The real damage wasn’t just economic — it was psychological.


Once trust in leadership and the future collapsed, recovery took far longer and cost far more than anyone imagined. In fact, the full economic recovery didn’t happen till the industrial boom of World War II (11 years after the law was passed).

Nearly a century later, we find ourselves staring down a hauntingly similar path. History doesn’t exactly repeat, but it certainly rhymes—and today’s economic policies are striking an alarming chord with the past.

Today’s Startup Reality: Tariffs, Panic, and Cultural Drift

DALL-E

New tariffs introduced by President Trump are injecting massive uncertainty across hardware startups and supply chain–dependent ventures.

Just look at the recent headlines:

And here’s the unsettling truth: we haven’t even felt the full implications yet. By late summer, the cracks will be wider, shelves will be emptier, and the cultural damage inside startups will be harder to reverse.

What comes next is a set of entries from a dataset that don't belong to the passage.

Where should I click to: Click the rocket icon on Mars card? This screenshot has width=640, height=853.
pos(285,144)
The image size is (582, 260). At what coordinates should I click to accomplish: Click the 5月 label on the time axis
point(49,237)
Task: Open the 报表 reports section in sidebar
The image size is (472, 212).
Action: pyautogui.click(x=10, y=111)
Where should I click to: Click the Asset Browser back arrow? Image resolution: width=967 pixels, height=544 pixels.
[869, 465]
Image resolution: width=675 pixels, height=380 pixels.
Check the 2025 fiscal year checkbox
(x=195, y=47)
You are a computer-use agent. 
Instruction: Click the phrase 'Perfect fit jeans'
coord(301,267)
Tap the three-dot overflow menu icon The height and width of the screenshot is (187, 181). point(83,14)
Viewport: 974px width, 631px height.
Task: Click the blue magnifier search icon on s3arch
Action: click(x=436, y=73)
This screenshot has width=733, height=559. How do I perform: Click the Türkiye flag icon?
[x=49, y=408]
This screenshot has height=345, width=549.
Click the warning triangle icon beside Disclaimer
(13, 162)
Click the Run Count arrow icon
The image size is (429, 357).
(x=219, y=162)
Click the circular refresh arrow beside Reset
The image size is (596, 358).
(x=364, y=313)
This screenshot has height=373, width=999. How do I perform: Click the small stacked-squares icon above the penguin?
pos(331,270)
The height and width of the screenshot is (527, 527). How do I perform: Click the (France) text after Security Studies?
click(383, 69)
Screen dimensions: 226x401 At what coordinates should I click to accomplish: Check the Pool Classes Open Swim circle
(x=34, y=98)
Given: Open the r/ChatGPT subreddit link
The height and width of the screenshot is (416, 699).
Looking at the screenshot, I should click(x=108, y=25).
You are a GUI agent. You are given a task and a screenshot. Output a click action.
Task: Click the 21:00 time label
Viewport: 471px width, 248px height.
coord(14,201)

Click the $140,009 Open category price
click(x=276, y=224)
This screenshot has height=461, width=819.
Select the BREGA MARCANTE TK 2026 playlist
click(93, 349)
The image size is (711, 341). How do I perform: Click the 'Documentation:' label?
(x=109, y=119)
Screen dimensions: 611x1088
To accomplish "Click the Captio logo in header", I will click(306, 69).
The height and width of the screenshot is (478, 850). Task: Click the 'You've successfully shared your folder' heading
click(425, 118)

The Cultural Cost of Panic Leadership

When external shocks hit, founders face a choice:

  • Lead with clarity and values.
  • Or react with fear and short-termism.

Tariffs create the perfect storm for cultural erosion:

  • Founders pivot reactively instead of strategically.
  • Investors demand optics over integrity.
  • Teams lose trust in leadership.

Even if the policy reverses, the damage to culture, cohesion, and confidence will linger.

Why Isolation is Bad Business

DALL-E

Some defend tariffs as protectionism or economic self-defense — a way to shield domestic industries from foreign shocks, preserve jobs, and restore control. But for startups, isolation isn’t resilience — it’s risk. It’s like sealing off a greenhouse from sunlight and rain in the name of protection. You might block a storm, but you also starve the very conditions your ecosystem needs to grow.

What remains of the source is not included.